Scholarships, Awards, and Fellowships
Several types of awards and assistance are available for new and continuing graduate students at the University of Maine. All new applicants who wish to be reviewed for awards or other financial assistance must have submitted and completed a University of Maine graduate degree application by January 15. Most awards are based on academic performance rather than financial need. For more information, please contact the Graduate School or the Graduate Coordinator in your department of interest.
Ten research assistantships are available annually and are awarded by the Graduate School. The stipend amount is the same as the University’s minimum stipend for the academic year (9 months). A tuition waiver for up to nine hours per semester is included exclusive of courses taken as audit or pass/fail or below 400 level. Some receive a tuition waiver during the summer following the academic year of the award. Partial health benefits are also included. These awards are made on a competitive basis and involve nomination by the department of study and submission of a research proposal delineating the research to be undertaken.
The Janet Waldron Doctoral Research Fellowship (JWDRF) is open to all doctoral students, regardless of discipline and is designed to stimulate research and scholarship at UMaine as measured by research productivity and doctoral-degree graduation rate. Therefore, successful applicants will explicitly address how fellowship support would result in an overall increase in productivity. This JWDRF is intended to provide up to two years (24 months) of support for doctoral students to assist in completion of their degrees; however, support for the second year is contingent upon budget availability and success in meeting productivity goals.
MJEDF’s are open to doctoral candidates completing their dissertations in the following Maine Economic Improvement Fund (MEIF) targeted areas: aquaculture and marine sciences technology; biotechnology; composite materials engineering; environmental sciences technology; information sciences and technology; precision manufacturing; and forestry and agriculture are available annually to be awarded by the Graduate School. Students must be in their final year of doctoral study, and the award is non-renewable.

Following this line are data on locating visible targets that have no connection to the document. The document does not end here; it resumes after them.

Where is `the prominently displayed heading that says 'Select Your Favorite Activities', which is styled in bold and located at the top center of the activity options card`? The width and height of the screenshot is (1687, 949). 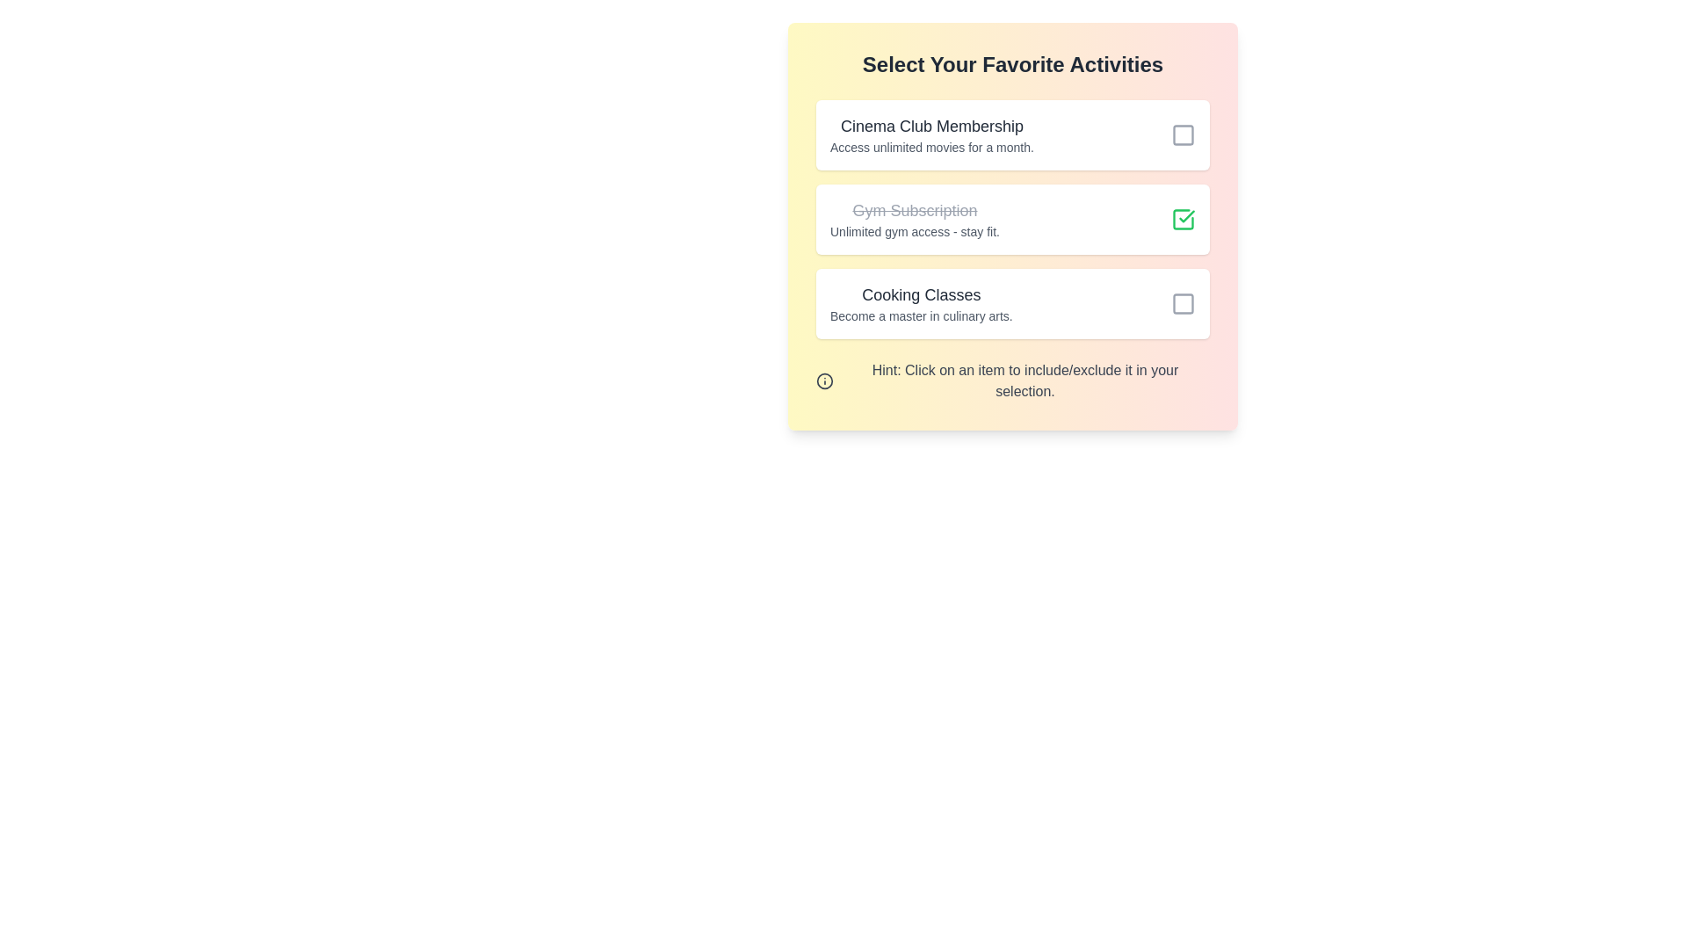
the prominently displayed heading that says 'Select Your Favorite Activities', which is styled in bold and located at the top center of the activity options card is located at coordinates (1012, 63).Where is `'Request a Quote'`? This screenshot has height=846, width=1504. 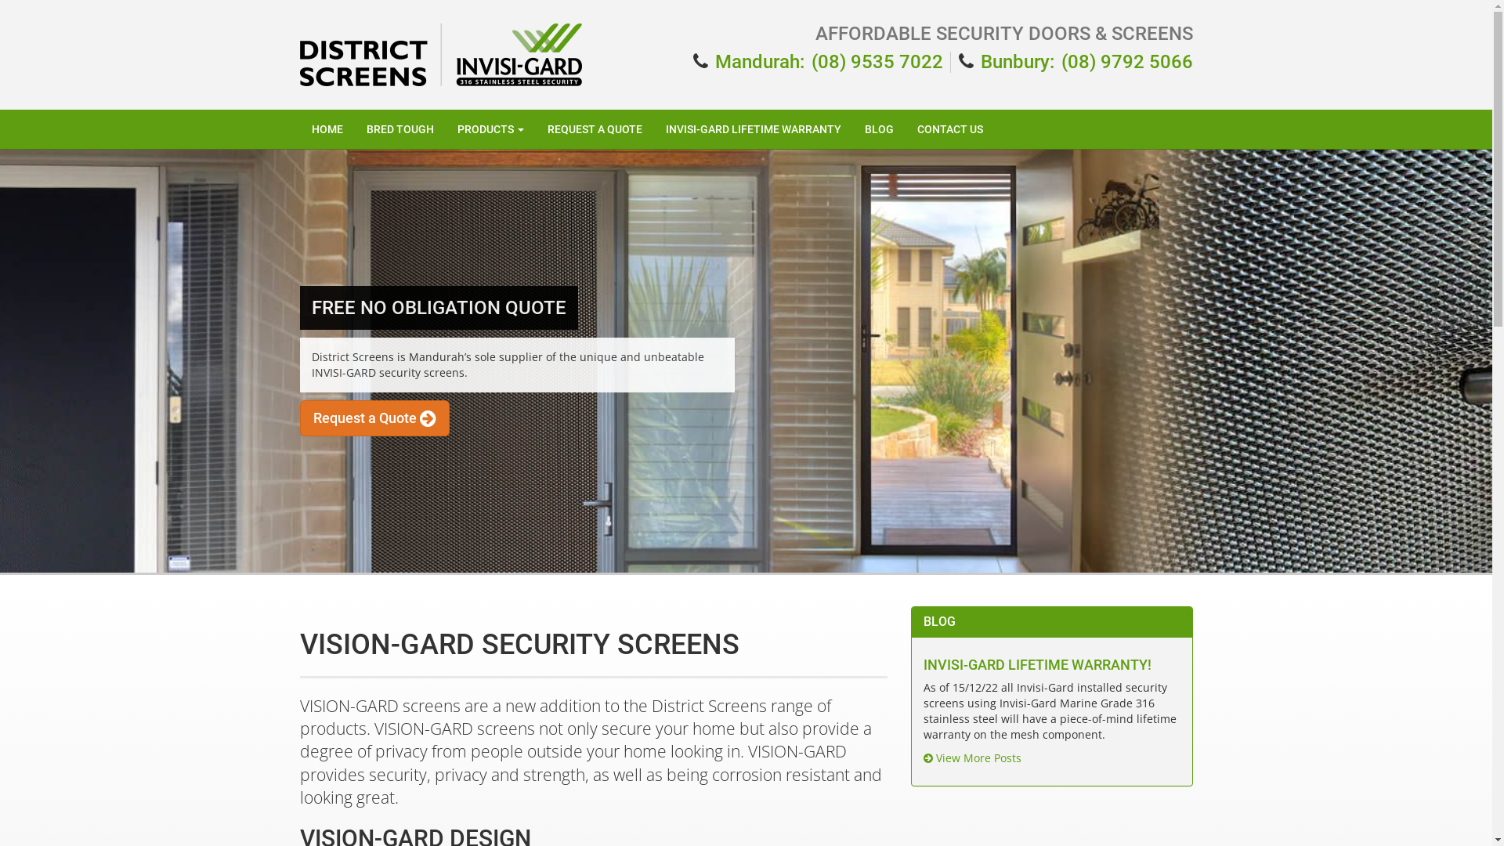 'Request a Quote' is located at coordinates (373, 417).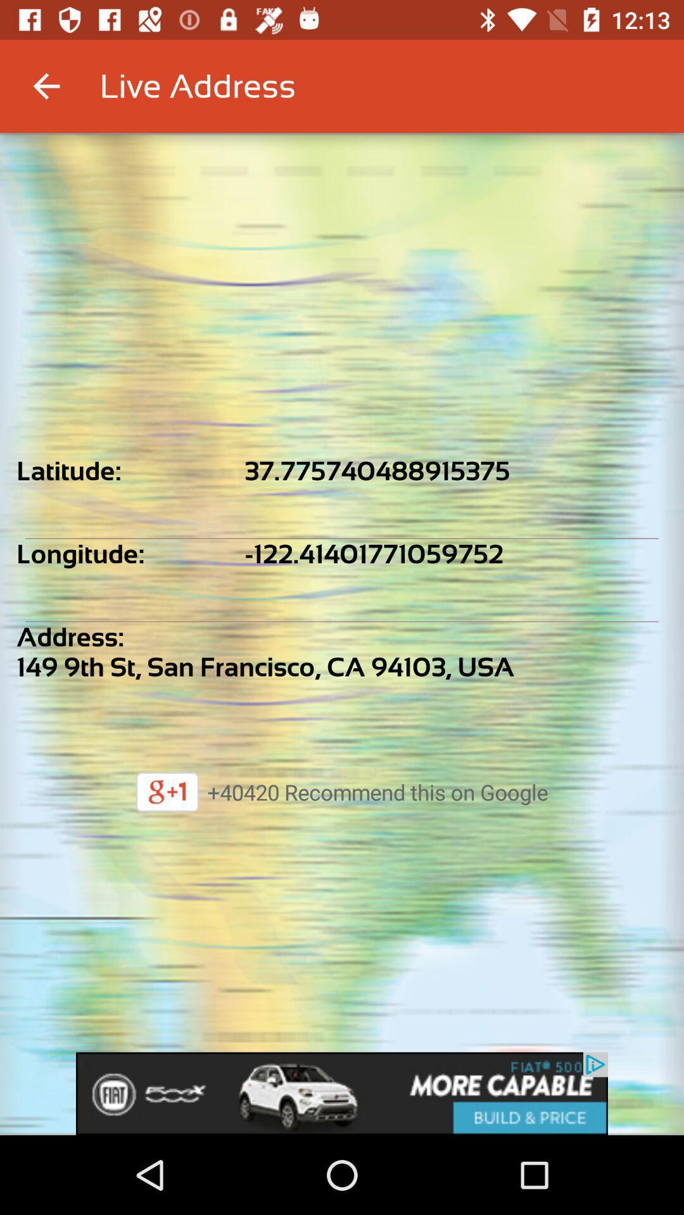  Describe the element at coordinates (342, 1093) in the screenshot. I see `advertisement link` at that location.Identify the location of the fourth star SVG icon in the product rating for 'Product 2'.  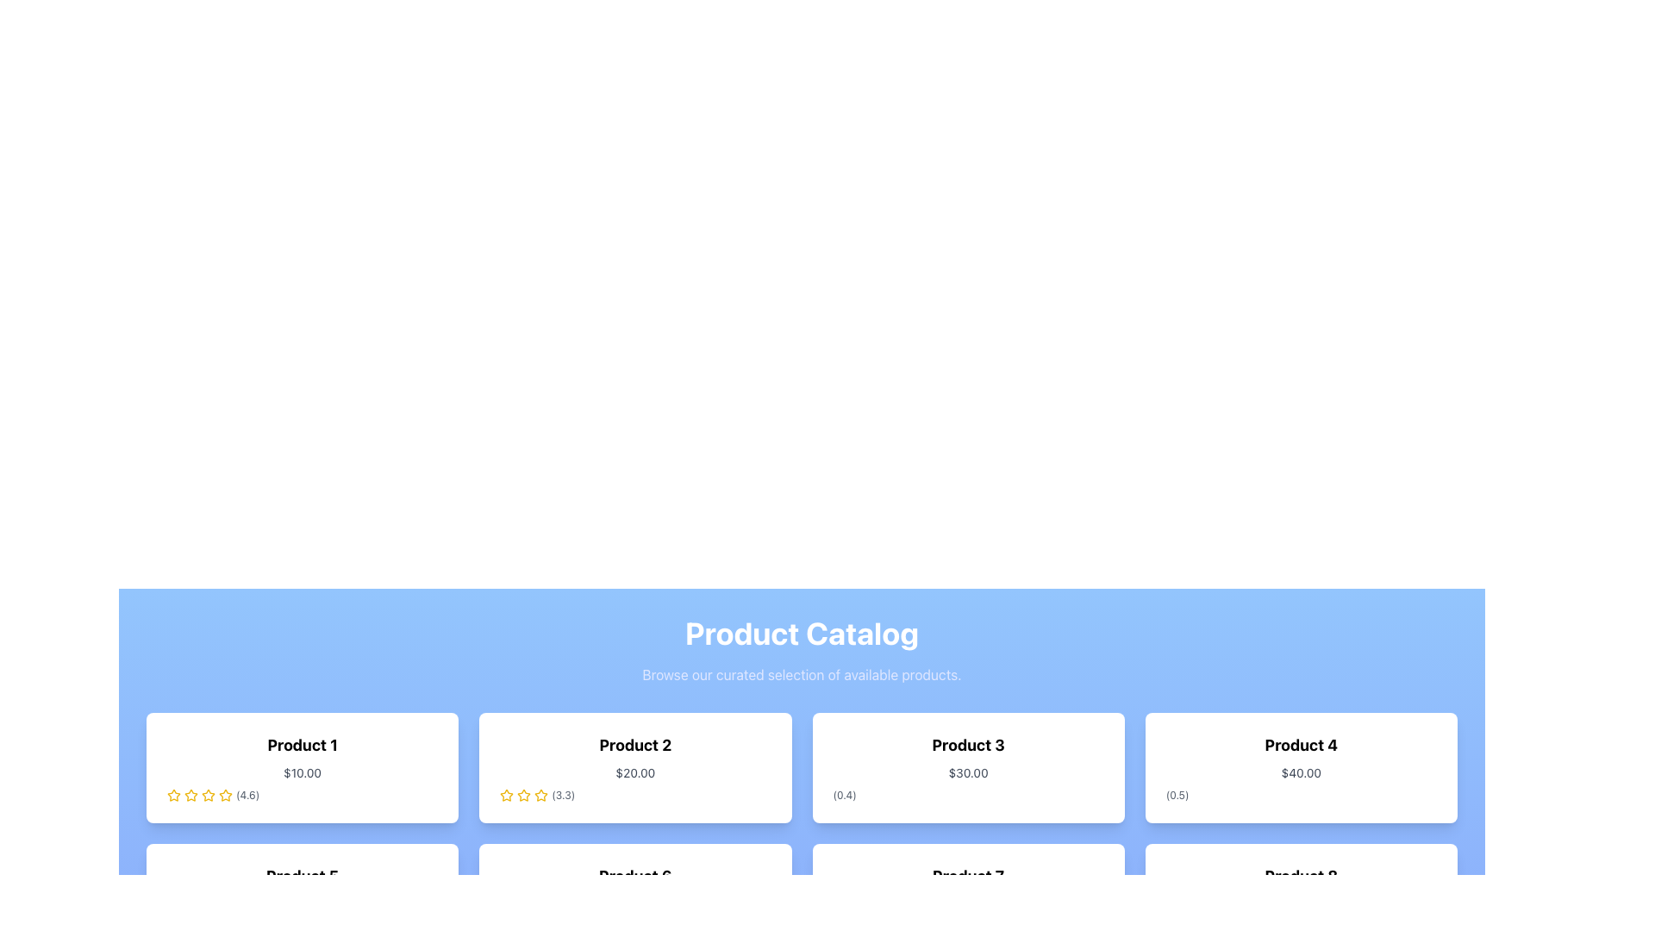
(540, 795).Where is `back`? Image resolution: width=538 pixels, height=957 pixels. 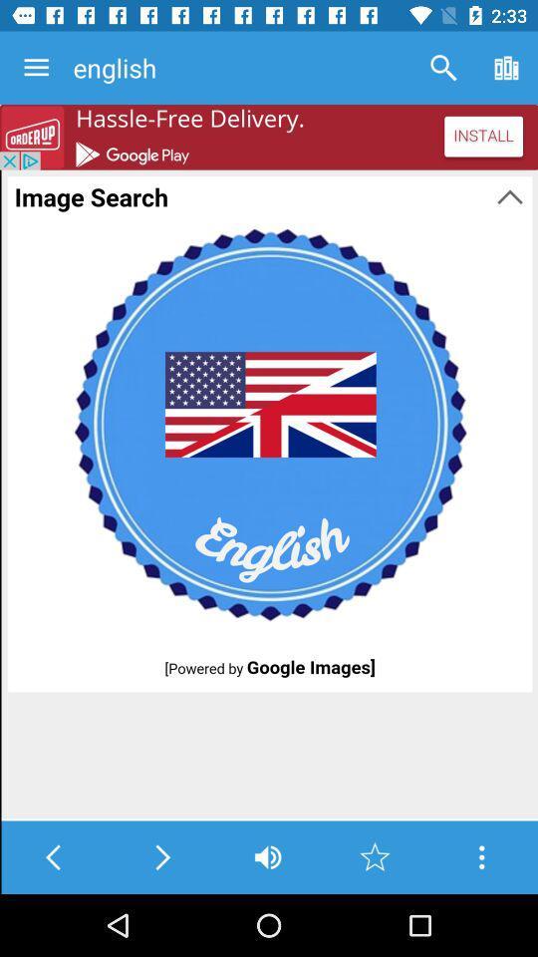 back is located at coordinates (54, 856).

Susan J. Hunter Teaching Fellows are doctoral and post-doctoral students. Each fellow is required to teach one lower division course normally scheduled to be taught by a member of the Graduate Faculty. The Graduate Faculty member must agree to teach a graduate course that otherwise would not have been taught; this course can be delivered during any semester. All Fellows will be required to attend several teaching workshops to be held during the Fall semester, run by the Center for Excellence in Teaching Assessment. Open positions are subject to the availability of funds.
Three scholarships, which pay a year’s tuition, are available on a competitive basis to graduates of the colleges and universities of the Atlantic Provinces and Quebec. Applicants interested in being nominated for this award should consult their department. Nominations are sought in late-January and early-February.
Up to twenty scholarships, which pay a year’s tuition, are available on a competitive basis to students enrolled in graduate programs. Scholarship recipients are required to register for nine hours of credit each semester. The Graduate School requests nominations from the departments in late-January and early-February. Interested students should seek nomination through their departments of study.
Two scholarships which pay a year’s tuition are available to graduate students whose socioeconomic background, prior academic or work experience, and/or graduate educational interests would bring a unique perspective to the University of Maine community. Preference for these scholarships is given to individuals from groups that have been traditionally underrepresented at the University of Maine. Scholarship recipients are required to register for nine hours of credit each semester. The Graduate School requests nominations from departments in mid-February. Interested students should seek nomination through their departments of study.
Subject to the availability of federal funds, federal traineeships and fellowships are available to graduate students in some programs such as special education, communication sciences and disorders, and clinical psychology. Students should inquire in their field of interest.
Other fellowships may be available through individual departments or units. For example, the Canadian-American Center offers several fellowships for graduate students pursuing study of a regional nature involving New England, the Atlantic provinces of Canada, and Québec. Students should inquire in their field of interest.